Autor: Pramanik, Sabyasachi, Sarkar, Biswajit, Lahiri, Sandip, Ghanta, Kartik Chandra, Dutta, Susmita
Předmět:
Zdroj: Applied Water Science; Aug2022, Vol. 12 Issue 8, p1-16, 16p
Abstrakt: In the present study, the waste part of the banana tree was used as a precursor, and copper chloride salt was used as an impregnating agent for the preparation of adsorbent to remove both cyanide and phenol from synthetic wastewater. Initially, thermogravimetric analysis was used to determine the rate of carbonization of the material with temperature, and thus, the optimum temperature (370 °C) and time of carbonization (35 min) were assessed. Different samples of adsorbents were prepared next by varying the weight ratio of pseudo-stem of waste banana tree to copper salt from 1:1 to 30:1. All the samples were then tested for removal of both the pollutants, and the ratio (20:1) corresponding to maximum removal of both the pollutants was considered as optimum. Therefore, further studies were conducted with the adsorbent prepared at optimum ratio, temperature and time and such adsorbent was termed as copper impregnated activated banana tree (CIABT). One variable at a time approach was followed to find out the most effective condition based on the maximum removal of pollutants.
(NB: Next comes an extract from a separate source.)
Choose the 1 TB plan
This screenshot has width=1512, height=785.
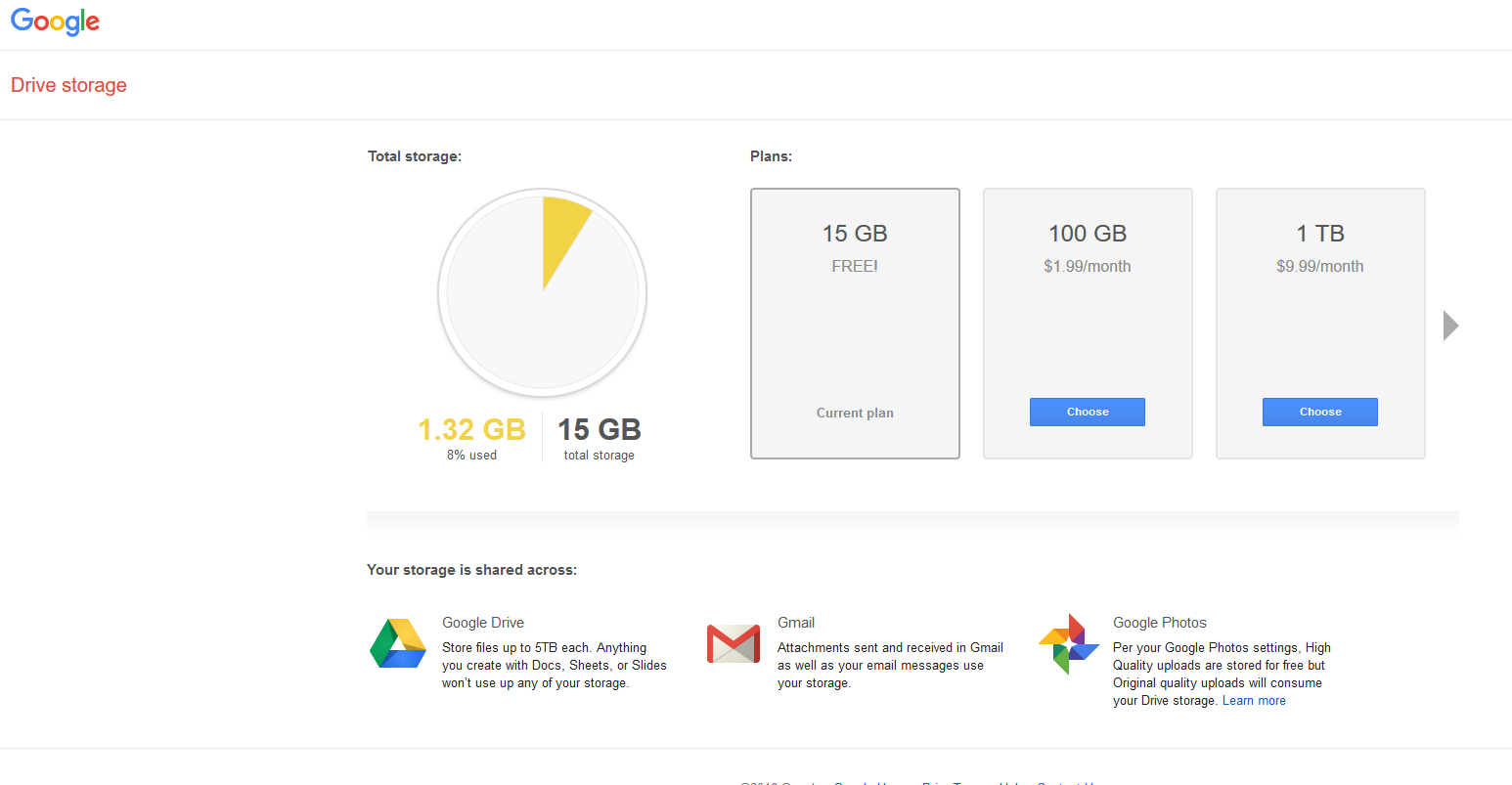click(1319, 412)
Maximum removal of 95.99 ± 1.03% and 97.33 ± 0.04% was achieved for cyanide (initial concentration: 100 ppm) and phenol (initial concentration: 450 ppm), respectively, at an optimum contact time of 150 min, the particle size of 90 μ, the adsorbent dosage of 10 g/L, pH 8.0 using CIABT at 25 °C. Hybrid artificial neural network–particle swarm optimization were employed for modelling-optimization of removal of both the pollutants while achieving 91.4–99.99% and 86.43–99.99% removal of cyanide and phenol, respectively, from simulated wastewater. [ABSTRACT FROM AUTHOR]
Databáze: Complementary Index